Problem to solve>
Repeat each line, word for word, from the one containing "1191x917 pixels. How" through the last line of the entries, and include no other output.

Provided entries>

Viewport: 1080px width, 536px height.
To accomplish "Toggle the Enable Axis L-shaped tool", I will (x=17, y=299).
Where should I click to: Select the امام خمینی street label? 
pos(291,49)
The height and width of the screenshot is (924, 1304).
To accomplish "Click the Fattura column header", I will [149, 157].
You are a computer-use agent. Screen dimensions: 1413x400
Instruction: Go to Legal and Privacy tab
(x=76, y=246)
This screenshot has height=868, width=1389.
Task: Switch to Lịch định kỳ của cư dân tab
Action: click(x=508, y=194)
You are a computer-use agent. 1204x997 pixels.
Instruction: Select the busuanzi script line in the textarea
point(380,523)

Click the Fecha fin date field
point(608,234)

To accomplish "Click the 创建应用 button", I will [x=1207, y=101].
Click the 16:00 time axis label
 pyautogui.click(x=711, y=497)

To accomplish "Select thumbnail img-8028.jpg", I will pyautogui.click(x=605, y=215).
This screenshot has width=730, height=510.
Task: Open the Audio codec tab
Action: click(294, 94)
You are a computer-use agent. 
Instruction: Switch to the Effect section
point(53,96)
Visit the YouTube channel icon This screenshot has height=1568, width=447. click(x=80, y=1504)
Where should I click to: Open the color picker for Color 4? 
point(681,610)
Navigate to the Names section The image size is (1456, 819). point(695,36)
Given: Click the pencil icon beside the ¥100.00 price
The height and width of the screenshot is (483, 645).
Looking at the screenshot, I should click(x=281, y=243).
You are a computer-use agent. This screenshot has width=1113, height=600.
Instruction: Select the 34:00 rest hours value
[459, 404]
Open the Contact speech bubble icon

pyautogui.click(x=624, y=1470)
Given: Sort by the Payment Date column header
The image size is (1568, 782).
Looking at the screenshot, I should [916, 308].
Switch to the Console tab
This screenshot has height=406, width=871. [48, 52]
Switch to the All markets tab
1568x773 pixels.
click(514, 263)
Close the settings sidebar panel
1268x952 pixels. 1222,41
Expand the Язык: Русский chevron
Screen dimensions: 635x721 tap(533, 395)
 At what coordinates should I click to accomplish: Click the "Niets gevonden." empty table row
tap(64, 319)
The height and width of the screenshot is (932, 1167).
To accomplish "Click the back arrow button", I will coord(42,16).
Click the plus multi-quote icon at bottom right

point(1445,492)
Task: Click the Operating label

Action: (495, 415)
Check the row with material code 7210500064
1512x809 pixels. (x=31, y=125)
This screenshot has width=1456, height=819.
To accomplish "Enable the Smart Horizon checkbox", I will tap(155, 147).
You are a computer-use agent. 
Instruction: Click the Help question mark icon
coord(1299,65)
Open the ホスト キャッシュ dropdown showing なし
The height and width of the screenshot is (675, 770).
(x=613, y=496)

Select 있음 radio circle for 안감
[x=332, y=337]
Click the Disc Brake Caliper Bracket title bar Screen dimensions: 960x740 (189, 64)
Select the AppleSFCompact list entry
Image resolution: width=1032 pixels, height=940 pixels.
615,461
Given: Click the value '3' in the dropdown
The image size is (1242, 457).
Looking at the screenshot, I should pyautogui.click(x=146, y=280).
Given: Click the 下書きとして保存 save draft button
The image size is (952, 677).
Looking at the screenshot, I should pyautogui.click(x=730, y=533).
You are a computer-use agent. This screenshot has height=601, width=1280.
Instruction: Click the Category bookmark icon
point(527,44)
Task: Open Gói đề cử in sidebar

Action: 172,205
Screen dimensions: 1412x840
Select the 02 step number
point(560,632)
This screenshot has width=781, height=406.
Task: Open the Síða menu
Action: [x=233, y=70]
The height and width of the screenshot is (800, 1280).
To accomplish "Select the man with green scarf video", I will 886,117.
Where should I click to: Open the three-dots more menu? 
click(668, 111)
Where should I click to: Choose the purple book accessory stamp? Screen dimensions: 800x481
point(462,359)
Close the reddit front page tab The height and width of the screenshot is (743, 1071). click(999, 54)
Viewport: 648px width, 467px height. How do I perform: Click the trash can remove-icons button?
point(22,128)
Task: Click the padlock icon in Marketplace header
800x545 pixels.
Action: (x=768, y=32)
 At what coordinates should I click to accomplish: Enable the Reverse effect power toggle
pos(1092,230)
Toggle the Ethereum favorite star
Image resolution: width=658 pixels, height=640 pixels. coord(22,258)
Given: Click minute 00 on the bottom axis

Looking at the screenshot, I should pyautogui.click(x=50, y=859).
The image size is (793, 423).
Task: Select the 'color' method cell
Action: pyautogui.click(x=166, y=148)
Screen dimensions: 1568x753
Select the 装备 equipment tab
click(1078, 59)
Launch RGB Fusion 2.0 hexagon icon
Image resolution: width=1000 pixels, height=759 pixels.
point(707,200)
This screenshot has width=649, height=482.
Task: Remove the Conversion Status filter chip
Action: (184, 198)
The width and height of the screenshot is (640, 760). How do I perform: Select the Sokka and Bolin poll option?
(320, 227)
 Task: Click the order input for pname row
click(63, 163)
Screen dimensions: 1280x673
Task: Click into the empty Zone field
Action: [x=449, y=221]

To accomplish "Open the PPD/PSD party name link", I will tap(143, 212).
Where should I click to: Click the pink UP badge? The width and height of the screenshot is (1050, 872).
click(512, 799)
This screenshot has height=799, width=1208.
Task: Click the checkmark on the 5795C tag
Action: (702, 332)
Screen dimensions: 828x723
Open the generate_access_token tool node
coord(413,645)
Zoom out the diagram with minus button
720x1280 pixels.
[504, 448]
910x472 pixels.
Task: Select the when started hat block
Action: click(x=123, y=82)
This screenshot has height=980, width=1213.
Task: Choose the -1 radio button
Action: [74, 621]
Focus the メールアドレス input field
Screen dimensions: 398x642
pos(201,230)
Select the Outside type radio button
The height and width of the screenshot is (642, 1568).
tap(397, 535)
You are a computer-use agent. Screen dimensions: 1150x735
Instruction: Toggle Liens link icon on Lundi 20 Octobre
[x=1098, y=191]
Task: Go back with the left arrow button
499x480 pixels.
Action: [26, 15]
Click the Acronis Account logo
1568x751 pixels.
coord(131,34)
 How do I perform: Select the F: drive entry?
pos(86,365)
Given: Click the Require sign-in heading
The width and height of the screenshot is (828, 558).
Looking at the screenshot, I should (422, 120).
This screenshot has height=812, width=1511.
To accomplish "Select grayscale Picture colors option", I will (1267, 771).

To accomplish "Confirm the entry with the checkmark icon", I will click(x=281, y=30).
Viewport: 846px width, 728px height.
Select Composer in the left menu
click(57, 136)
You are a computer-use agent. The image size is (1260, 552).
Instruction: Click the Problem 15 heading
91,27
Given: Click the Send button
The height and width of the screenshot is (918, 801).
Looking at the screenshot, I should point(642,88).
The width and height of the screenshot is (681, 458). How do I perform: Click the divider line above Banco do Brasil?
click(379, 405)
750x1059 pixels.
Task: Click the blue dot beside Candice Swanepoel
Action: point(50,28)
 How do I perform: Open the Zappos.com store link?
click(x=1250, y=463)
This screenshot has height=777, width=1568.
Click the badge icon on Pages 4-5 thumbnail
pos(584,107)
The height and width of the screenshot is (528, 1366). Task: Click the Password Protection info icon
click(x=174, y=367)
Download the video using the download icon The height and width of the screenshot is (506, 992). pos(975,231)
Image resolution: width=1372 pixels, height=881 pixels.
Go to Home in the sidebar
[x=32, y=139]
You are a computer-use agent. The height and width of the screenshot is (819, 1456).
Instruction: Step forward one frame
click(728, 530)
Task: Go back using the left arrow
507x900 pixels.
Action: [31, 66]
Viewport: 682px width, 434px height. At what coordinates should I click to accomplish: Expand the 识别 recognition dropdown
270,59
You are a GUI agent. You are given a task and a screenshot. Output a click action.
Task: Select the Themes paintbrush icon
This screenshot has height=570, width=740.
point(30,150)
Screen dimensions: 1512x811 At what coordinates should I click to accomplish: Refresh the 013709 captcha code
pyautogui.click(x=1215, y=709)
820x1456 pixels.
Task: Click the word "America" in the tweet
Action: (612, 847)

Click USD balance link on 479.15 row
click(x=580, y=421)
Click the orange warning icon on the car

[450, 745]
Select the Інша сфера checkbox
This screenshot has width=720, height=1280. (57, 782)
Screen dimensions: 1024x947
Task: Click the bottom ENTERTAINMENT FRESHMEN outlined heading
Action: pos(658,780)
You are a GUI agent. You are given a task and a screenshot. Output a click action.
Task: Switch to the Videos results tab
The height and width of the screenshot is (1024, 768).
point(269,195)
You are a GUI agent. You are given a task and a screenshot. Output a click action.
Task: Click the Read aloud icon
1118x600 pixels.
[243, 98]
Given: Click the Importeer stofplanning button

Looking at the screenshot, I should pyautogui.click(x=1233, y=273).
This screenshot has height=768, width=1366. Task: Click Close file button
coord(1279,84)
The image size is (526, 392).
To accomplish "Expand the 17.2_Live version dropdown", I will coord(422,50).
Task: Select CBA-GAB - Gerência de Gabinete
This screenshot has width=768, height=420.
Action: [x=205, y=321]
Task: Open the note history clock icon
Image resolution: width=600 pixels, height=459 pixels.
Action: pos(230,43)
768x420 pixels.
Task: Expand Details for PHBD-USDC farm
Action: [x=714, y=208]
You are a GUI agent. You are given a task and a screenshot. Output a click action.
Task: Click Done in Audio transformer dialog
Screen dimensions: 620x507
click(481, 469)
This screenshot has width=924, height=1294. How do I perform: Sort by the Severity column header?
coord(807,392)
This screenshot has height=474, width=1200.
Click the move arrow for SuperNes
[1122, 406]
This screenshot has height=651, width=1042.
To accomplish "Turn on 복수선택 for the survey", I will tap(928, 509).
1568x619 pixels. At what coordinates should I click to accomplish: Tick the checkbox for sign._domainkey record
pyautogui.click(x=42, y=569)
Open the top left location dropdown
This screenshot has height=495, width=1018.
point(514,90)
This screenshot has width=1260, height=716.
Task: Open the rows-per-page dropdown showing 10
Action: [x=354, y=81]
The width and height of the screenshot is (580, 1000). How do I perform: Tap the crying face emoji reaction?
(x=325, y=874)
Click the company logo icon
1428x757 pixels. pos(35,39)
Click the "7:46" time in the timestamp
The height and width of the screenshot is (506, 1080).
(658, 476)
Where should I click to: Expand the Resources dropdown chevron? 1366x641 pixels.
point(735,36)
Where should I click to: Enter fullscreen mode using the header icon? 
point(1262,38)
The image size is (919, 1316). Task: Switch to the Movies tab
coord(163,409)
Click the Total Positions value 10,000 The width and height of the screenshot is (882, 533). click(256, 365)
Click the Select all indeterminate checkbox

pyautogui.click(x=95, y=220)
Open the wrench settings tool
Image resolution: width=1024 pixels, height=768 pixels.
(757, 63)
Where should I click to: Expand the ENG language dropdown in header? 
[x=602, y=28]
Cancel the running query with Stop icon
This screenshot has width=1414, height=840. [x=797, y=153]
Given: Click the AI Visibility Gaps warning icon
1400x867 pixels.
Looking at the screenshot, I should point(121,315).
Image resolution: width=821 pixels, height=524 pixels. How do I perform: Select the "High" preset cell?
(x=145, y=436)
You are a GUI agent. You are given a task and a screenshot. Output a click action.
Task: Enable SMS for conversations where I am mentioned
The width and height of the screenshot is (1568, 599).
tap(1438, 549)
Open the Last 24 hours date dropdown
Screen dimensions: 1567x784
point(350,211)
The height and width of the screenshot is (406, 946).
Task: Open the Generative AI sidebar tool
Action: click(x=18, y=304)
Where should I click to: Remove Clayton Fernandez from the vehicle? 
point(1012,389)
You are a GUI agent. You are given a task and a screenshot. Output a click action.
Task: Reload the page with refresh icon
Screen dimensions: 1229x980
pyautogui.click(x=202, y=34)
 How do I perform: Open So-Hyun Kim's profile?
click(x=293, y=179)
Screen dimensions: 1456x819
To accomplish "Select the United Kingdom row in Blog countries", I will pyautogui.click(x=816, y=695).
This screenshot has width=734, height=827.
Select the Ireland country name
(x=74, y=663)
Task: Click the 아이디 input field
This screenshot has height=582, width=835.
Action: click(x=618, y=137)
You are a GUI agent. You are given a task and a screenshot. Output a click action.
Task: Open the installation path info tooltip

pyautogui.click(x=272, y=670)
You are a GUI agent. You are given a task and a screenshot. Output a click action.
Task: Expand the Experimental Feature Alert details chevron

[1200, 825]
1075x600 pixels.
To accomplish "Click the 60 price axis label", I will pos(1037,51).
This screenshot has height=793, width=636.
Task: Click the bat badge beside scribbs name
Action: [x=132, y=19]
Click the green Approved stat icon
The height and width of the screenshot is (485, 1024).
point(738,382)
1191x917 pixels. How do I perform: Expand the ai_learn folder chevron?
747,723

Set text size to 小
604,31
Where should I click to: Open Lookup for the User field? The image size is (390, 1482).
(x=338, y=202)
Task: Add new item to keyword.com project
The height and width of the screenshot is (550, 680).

Solved exercise>
1191x917 pixels. How do I perform: Expand the ai_learn folder chevron?
747,723

Set text size to 小
604,31
Where should I click to: Open Lookup for the User field? The image size is (390, 1482).
(x=338, y=202)
Task: Add new item to keyword.com project
The height and width of the screenshot is (550, 680).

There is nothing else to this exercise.